There is a separate issue here that I'm thinking through now. With the Carnahan "election" in 2000, the Patsy Mink situation in Hawaii, and now the Torricelli contretemps, is the ever speeding information age of politics that Mickey Kaus wrote about producing an anti-democratic "loophole" in our system? Or is it even a loophole? In other words, do we need long-drawn out processes for nominations anymore, or will we have "stand-in" candidates who disappear 30 days before an election in favor of a candidate who is selected because he/she doesn't have the weaknesses of the trial balloon stand-in?

Maureen's Crystal Ball You can stay home until 2008. Maureen Dowd has seen the future:

[Hillary Clinton's] supporters have sketched out a Doomsday scenario that would catapult her into the White House:

In the flush of patriotism and empire-building, the Republicans take over the Senate and keep the House this fall. Then President Bush wins his war on Iraq. He and his inner circle become more arrogant.

General Rove, as he is known in Hillaryland, pushes through the most reactionary agenda since the Congress of Vienna, packing the courts with young right-wingers opposed to abortion and all regulations. Congress, too, gets carried away with an ultra-conservative agenda.

The maniacally centrist American public craves another correction. Right, left, right, left. Bush, Clinton, Bush, Clinton
.

A Plague on Both Your Houses Instapundit has already blogged Michael Kelly's column, but I was struck by Kelly blasting both parties, even as he zeroed in on criticizing Democrats over their foreign policy:

And there is no rational way to explain the Republicans' habit of promptly passing a massive tax cut for all people named Forbes every time they are in danger of gaining popularity with all other people.

That helps explain Kelly's coda:

Parties do the darnedest things.

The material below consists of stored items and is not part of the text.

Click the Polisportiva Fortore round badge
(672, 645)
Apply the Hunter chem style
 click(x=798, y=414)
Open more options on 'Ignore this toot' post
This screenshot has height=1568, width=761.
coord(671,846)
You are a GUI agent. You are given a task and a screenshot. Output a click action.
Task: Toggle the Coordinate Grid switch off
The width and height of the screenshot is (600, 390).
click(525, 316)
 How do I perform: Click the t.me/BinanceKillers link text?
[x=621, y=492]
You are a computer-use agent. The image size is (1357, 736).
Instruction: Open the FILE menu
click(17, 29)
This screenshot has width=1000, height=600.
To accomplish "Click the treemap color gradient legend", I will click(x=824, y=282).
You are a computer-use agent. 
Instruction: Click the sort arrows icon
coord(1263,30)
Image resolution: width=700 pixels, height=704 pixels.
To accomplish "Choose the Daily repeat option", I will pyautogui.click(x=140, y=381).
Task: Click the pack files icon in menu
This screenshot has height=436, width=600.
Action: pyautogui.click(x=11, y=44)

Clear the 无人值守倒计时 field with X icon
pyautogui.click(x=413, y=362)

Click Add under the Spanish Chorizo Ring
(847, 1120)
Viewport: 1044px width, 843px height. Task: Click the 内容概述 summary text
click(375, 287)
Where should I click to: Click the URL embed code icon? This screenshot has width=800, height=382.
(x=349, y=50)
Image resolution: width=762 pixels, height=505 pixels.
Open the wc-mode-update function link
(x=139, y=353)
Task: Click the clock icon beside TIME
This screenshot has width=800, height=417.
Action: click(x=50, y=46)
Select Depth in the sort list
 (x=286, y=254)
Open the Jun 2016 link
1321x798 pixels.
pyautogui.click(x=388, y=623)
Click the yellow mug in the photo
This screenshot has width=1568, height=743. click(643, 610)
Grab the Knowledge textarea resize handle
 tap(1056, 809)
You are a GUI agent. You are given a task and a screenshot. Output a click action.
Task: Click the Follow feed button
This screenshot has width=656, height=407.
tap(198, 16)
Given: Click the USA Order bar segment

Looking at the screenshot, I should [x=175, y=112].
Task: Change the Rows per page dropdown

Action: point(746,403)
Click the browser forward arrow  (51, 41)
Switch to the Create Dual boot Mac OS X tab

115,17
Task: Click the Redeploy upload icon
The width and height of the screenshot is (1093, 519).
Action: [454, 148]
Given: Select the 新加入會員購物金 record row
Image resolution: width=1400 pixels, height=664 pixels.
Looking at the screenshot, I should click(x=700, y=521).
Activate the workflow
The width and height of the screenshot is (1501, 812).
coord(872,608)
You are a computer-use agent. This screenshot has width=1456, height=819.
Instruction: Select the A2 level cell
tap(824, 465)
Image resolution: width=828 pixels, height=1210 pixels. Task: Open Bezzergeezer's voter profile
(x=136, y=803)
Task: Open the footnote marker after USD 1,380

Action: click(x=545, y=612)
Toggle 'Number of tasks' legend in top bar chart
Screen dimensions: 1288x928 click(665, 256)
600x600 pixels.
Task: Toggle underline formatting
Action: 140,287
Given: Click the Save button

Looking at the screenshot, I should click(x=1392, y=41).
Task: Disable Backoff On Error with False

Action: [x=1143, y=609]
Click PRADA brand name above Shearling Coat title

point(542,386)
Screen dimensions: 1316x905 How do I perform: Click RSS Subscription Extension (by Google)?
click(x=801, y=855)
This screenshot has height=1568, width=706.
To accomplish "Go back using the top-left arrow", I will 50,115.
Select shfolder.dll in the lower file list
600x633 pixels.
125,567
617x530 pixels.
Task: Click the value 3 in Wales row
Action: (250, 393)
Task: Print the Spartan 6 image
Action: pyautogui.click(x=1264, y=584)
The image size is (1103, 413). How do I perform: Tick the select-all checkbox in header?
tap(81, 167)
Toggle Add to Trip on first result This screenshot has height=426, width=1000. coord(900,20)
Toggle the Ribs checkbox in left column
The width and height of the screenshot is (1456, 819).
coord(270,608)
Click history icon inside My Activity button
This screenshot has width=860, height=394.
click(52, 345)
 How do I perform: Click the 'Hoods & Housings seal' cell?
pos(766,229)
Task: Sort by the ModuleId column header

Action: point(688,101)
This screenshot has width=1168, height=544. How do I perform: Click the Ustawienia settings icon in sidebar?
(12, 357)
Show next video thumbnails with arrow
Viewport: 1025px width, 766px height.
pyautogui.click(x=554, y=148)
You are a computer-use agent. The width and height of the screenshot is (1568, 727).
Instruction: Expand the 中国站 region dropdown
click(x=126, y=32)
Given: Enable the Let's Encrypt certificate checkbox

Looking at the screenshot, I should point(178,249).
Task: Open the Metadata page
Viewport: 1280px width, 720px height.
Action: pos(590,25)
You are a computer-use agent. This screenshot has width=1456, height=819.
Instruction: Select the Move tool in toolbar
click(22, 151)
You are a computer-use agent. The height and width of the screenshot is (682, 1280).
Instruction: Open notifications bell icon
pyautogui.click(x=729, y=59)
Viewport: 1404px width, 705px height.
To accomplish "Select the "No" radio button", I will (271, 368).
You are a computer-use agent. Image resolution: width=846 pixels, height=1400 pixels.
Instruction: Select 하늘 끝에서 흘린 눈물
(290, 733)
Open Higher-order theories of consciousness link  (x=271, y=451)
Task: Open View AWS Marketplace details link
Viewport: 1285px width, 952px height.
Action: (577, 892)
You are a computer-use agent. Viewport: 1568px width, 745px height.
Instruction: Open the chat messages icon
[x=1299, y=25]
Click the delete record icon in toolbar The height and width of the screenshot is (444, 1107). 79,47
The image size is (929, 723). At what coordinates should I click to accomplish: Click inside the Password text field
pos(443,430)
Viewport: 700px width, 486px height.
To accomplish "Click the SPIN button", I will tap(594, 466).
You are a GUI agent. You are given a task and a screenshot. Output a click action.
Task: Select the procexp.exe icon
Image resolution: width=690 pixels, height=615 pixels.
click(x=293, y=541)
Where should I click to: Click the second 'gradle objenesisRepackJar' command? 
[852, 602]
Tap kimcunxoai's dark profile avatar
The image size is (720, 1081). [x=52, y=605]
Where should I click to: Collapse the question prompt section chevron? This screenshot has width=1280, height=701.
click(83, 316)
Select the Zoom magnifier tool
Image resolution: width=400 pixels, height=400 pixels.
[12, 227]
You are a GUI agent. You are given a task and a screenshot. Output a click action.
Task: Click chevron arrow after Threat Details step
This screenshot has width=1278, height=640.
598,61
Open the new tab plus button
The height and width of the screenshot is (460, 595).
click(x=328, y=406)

To themselves.

Wake Up, David David Broder is supposedly the "Dean" of America's political reporters. So, today, with the biggest political story of this election season breaking--Torricelli's withdrawal--Broder mails in a warmed-over Watergate metaphor for Bush's Iraq policy.


Tuesday, October 01, 2002

Is Mr. Bush "Serious"?

Tony Adragna
Talk about evasion:
WASHINGTON IN BRIEF

Bush Signs Bill on Jerusalem's Status

President Bush, at the risk of angering the Arab and Muslim worlds, yesterday signed legislation requiring the administration to identify Jerusalem as Israel's capital, a U.S. official said.

Faced with a choice between endorsing the controversial legislation passed by Congress and shutting down U.S. diplomatic activity, Bush put his name to the Foreign Relations Authorization Act for 2003, which gives the administration more than $4 billion for running the State Department.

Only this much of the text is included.